Stored data:
☆ ☆ ☆ ☆ ☆ ☆ ☆
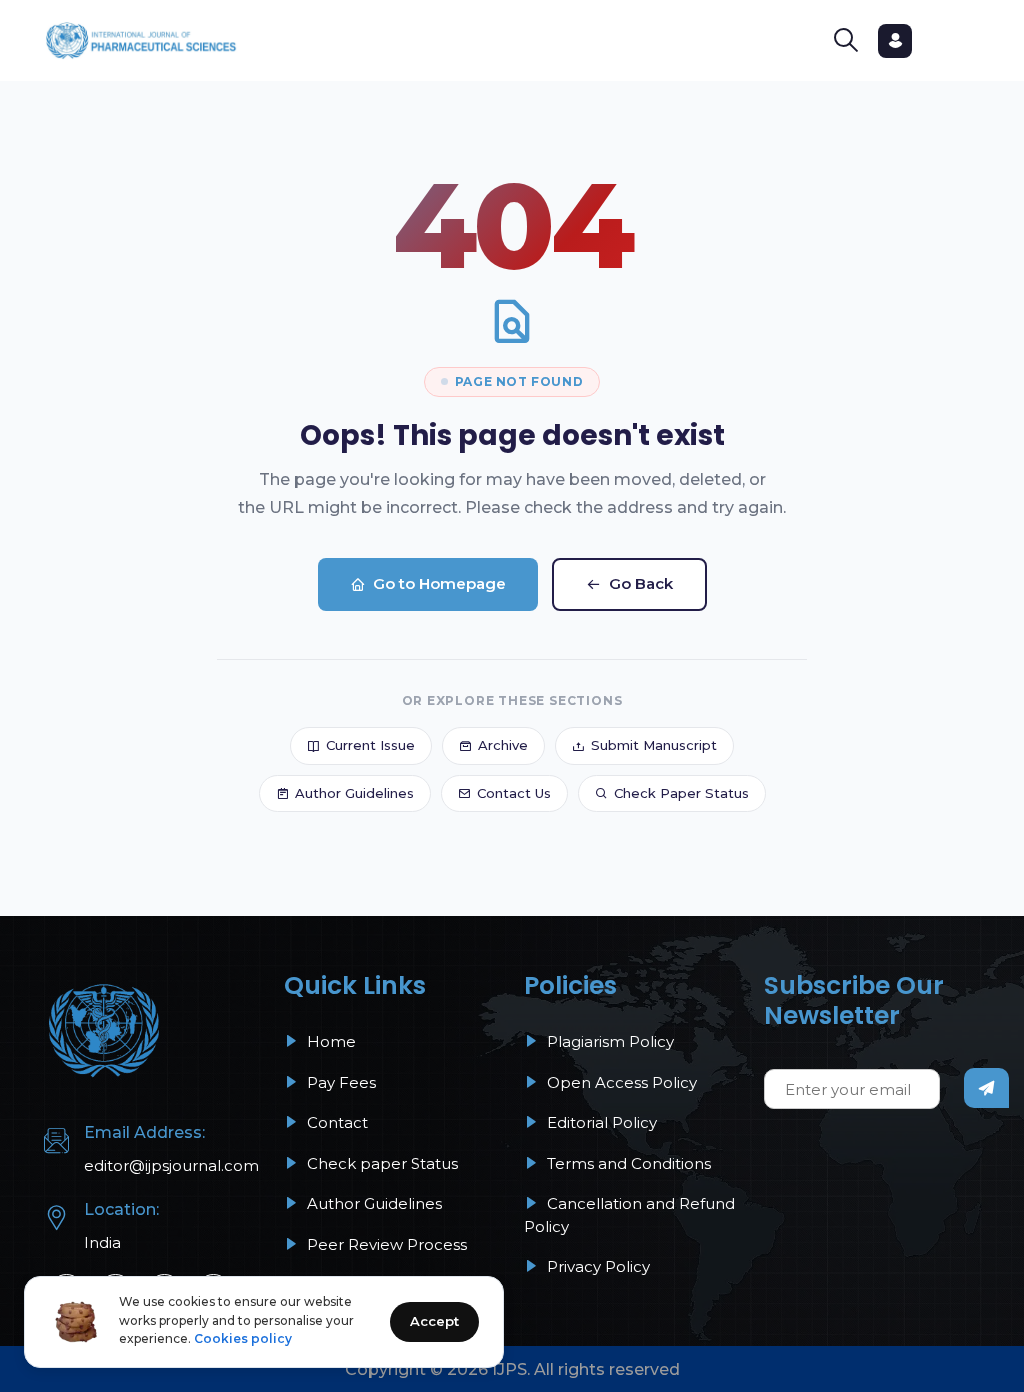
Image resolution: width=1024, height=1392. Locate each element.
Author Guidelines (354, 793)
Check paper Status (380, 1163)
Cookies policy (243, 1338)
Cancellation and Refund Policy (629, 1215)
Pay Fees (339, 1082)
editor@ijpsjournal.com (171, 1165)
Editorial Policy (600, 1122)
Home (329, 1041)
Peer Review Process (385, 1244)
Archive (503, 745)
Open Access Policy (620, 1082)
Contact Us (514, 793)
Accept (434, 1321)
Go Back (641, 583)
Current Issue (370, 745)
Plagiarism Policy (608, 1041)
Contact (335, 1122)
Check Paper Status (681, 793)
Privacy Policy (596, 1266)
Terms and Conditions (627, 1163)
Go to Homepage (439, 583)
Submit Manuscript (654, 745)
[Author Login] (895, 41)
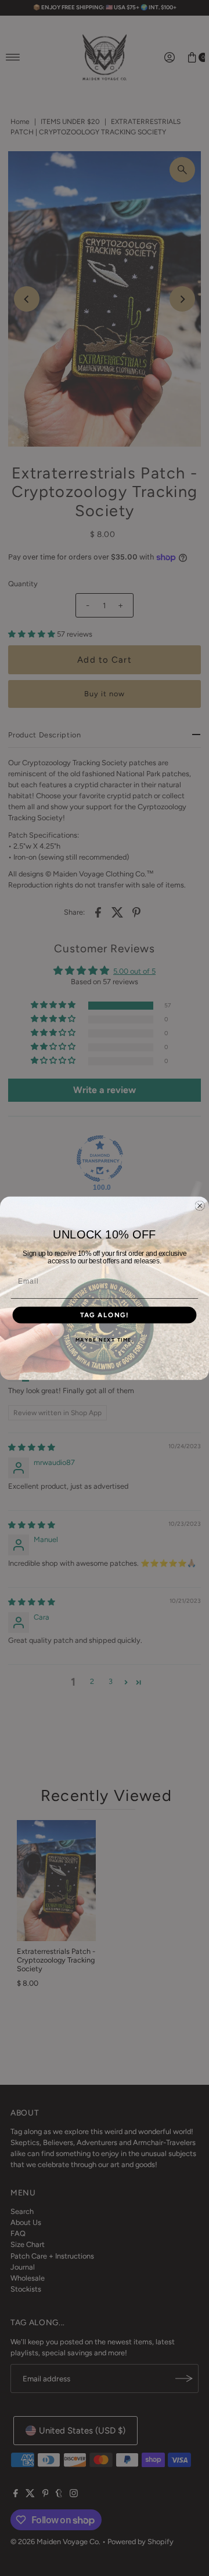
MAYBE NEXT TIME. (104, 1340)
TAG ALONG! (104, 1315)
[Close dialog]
☆ ☆ ☆ ☆ ☆ ☆ ☆
WORK TASK:
The lines above from the one containing "Editorial Policy (600, 1122)" through the one containing "[Author Login] (895, 41)" are to be set down exactly, and no others.

RESPONSE:
Editorial Policy (600, 1122)
Home (329, 1041)
Peer Review Process (385, 1244)
Archive (503, 745)
Open Access Policy (620, 1082)
Contact Us (514, 793)
Accept (434, 1321)
Go Back (641, 583)
Current Issue (370, 745)
Plagiarism Policy (608, 1041)
Contact (335, 1122)
Check Paper Status (681, 793)
Privacy Policy (596, 1266)
Terms and Conditions (627, 1163)
Go to Homepage (439, 583)
Submit Manuscript (654, 745)
[Author Login] (895, 41)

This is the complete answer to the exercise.